▶ Requirement
Please repeat back the rows below, from the line that contains "Given: Open Get Info from the menu" through the line that contains "Looking at the", leaving the pictures out of your answer.

▶ Data provided
----------------------------------------

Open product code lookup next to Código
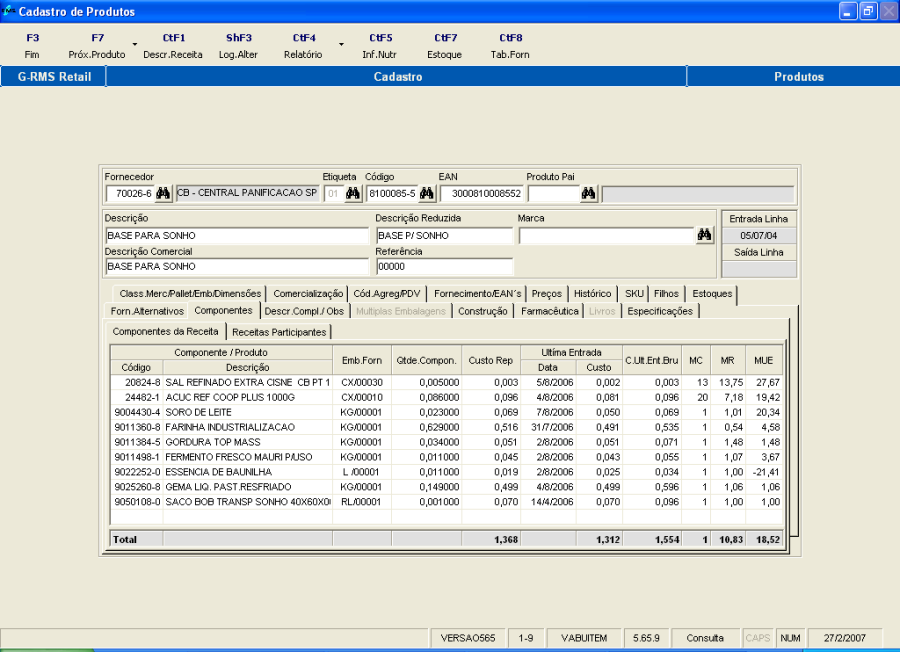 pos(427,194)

----------------------------------------

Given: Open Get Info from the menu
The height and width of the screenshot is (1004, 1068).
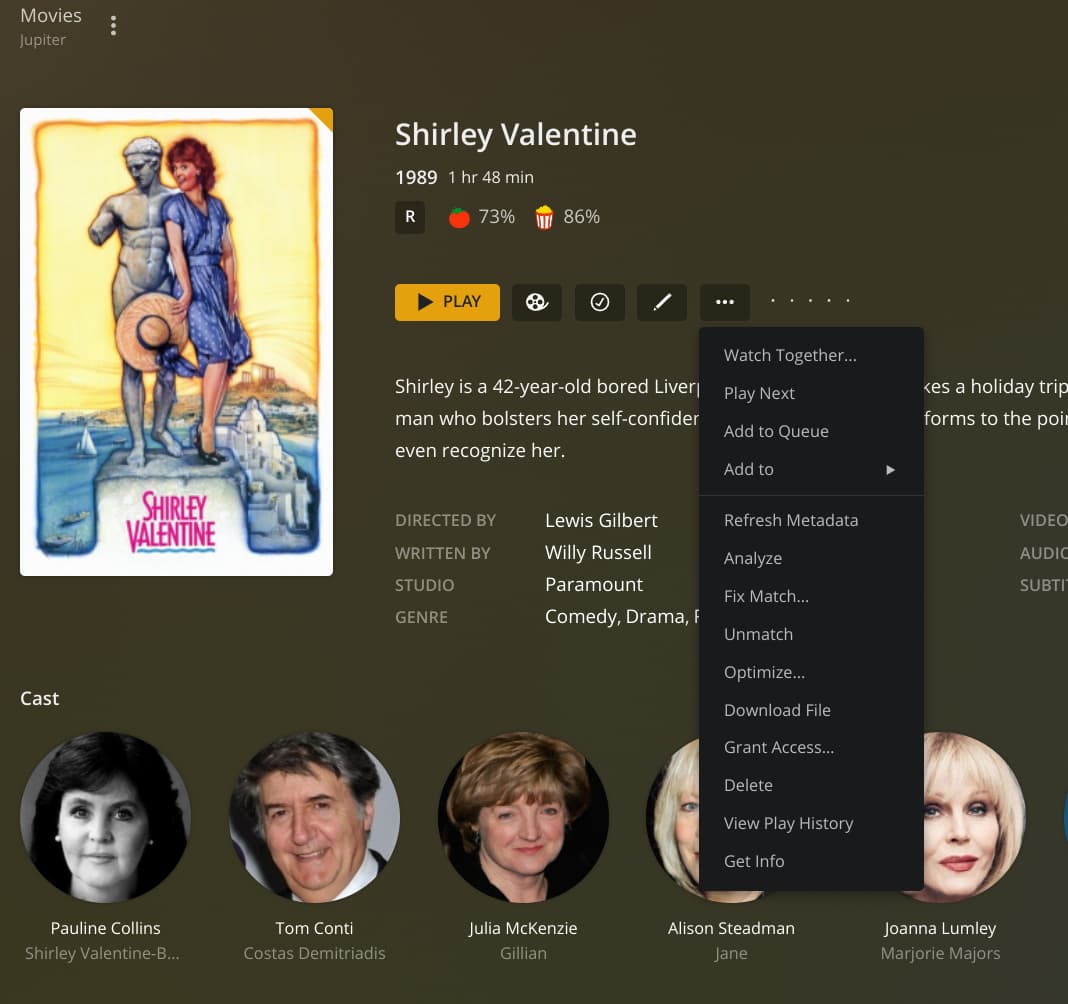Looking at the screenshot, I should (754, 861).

----------------------------------------

▶ Correct result
Given: Open Get Info from the menu
The height and width of the screenshot is (1004, 1068).
Looking at the screenshot, I should (754, 861).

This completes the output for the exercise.